La libertà sessuale, quale espressione della personalità dell’individuo, trova la sua più alta forma di tutela nella proclamazione della inviolabilità assoluta dei diritti dell’uomo, riconosciuti e garantiti dalla Repubblica in ogni formazione sociale (art. 2 Cost.), e nella promozione del pieno sviluppo della persona che la Repubblica assume come compito primario (art. 3 Cost., comma 2).
La libertà di disporre del proprio corpo a fini sessuali è assoluta e incondizionata e non incontra limiti nelle diverse intenzioni che l’altra persona possa essersi prefissa. L’assolutezza del diritto tutelato non tollera, nella chiara volontà del legislatore, possibili attenuazioni che possano derivare dalla ricerca di un fine ulteriore e diverso dalla semplice consapevolezza di compiere un atto sessuale, fine estraneo alla fattispecie e non richiesto dall’art. 609-bis c.p., per qualificare la penale rilevanza della condotta.
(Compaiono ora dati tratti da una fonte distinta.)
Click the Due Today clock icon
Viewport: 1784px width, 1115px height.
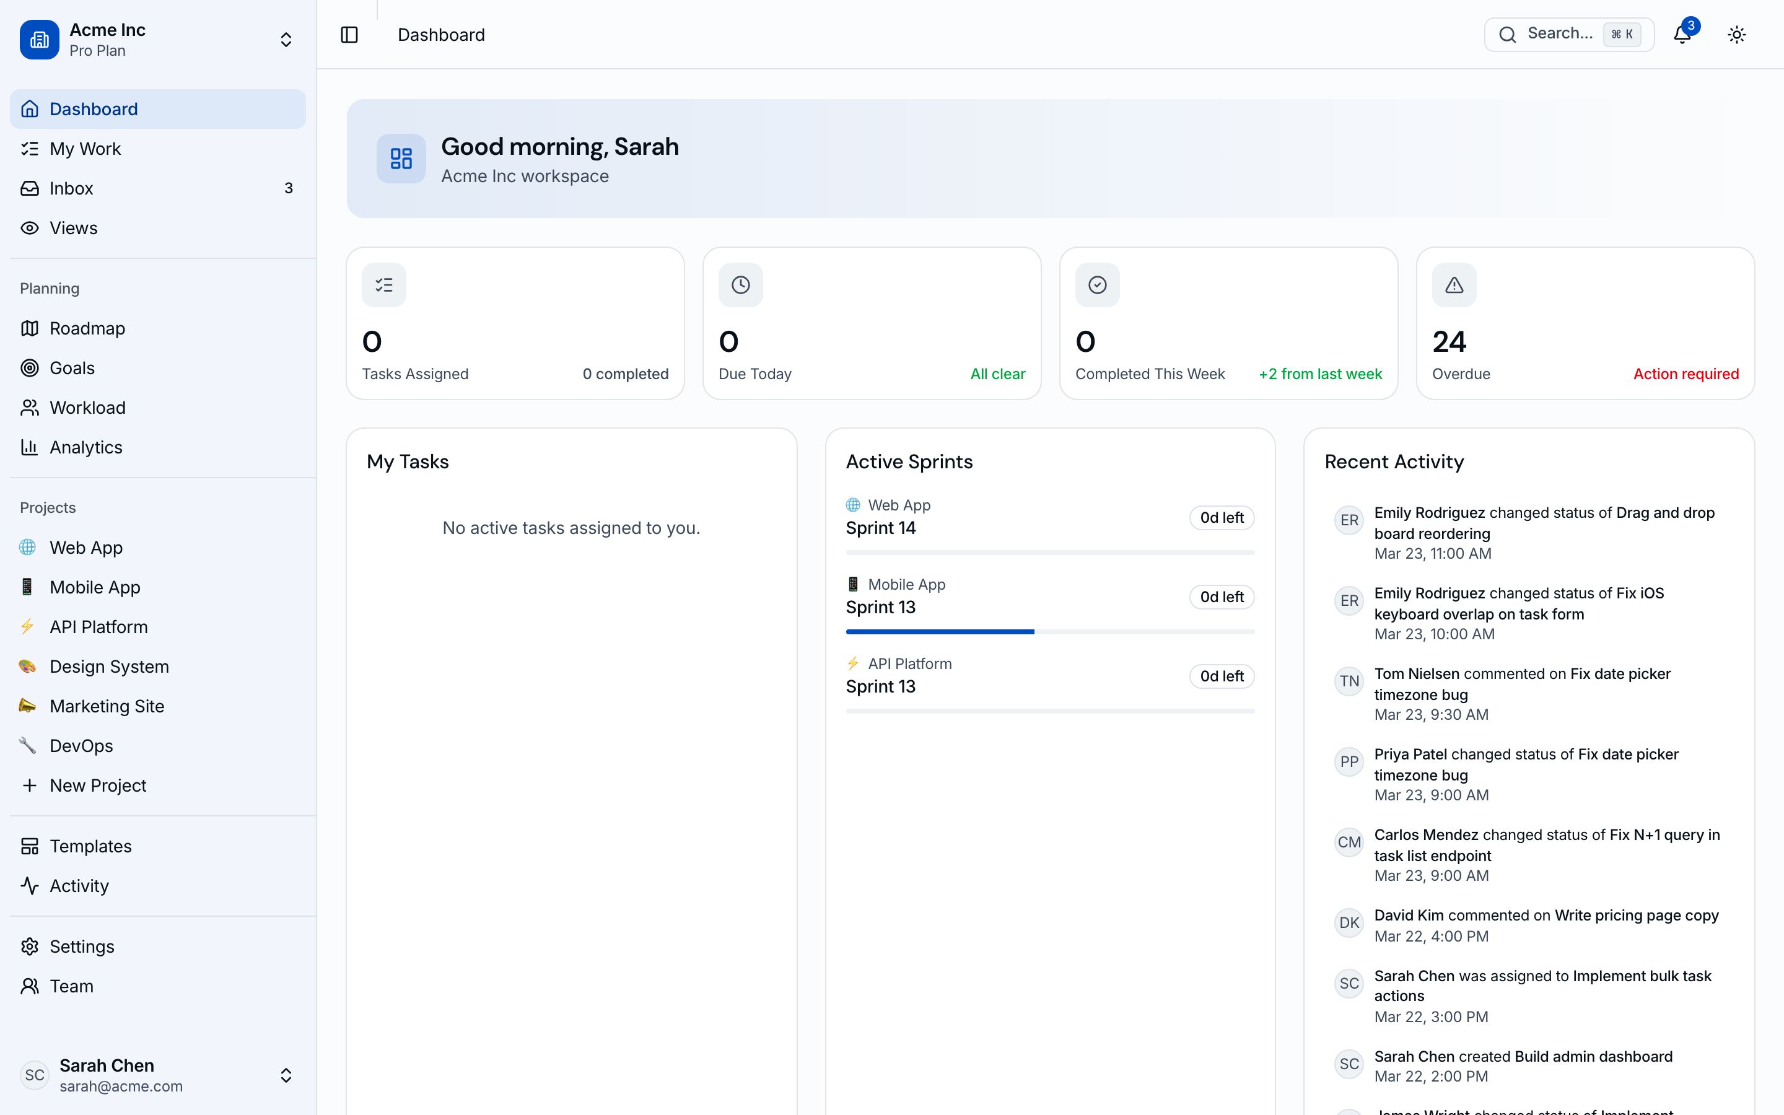pos(740,285)
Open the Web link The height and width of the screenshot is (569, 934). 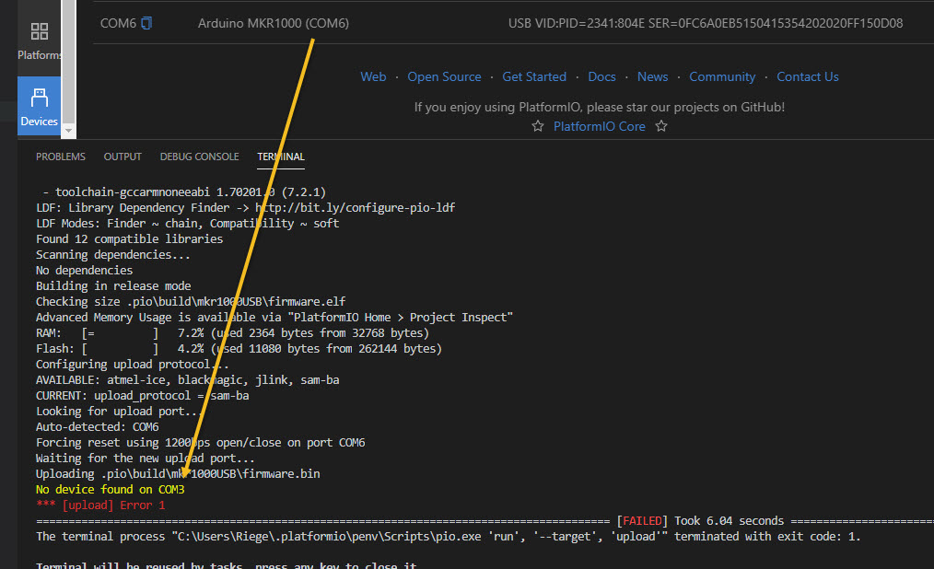[373, 76]
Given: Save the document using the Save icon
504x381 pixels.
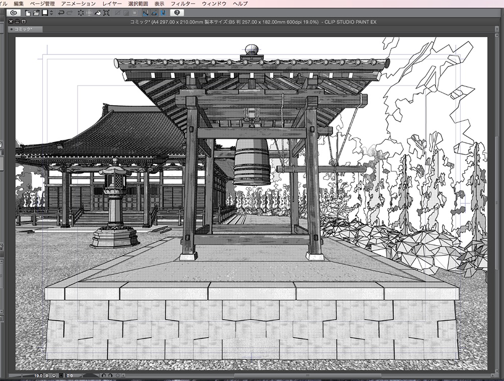Looking at the screenshot, I should click(45, 14).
6. Coerentemente alla natura del bene tutelato e alla centralità della persona offesa, unica titolare del diritto, nè il dolo specifico (“al fine di”), nè alcun movente esclusivo (“al solo scopo di”) contribuiscono alla tipizzazione dell’offesa, la quale è soggettivamente ascrivibile all’agente a titolo di dolo generico.
La valorizzazione di atteggiamenti interiori sposterebbe il disvalore della condotta incriminata dalla persona che subisce la limitazione della libertà sessuale a chi la viola. L’atto deve essere definito come “sessuale” sul piano obiettivo, non su quello soggettivo delle intenzioni dell’agente. Se, perciò, il fine di concupiscenza non concorre a qualificare l’atto come sessuale, il fine ludico o di umiliazione della vittima non lo esclude (Sez. 3, n. 25112 del 13/02/2007, Rv. 236964; Sez. 3, n. 35625 del 11/07/2007, Polifrone, Rv. 237294).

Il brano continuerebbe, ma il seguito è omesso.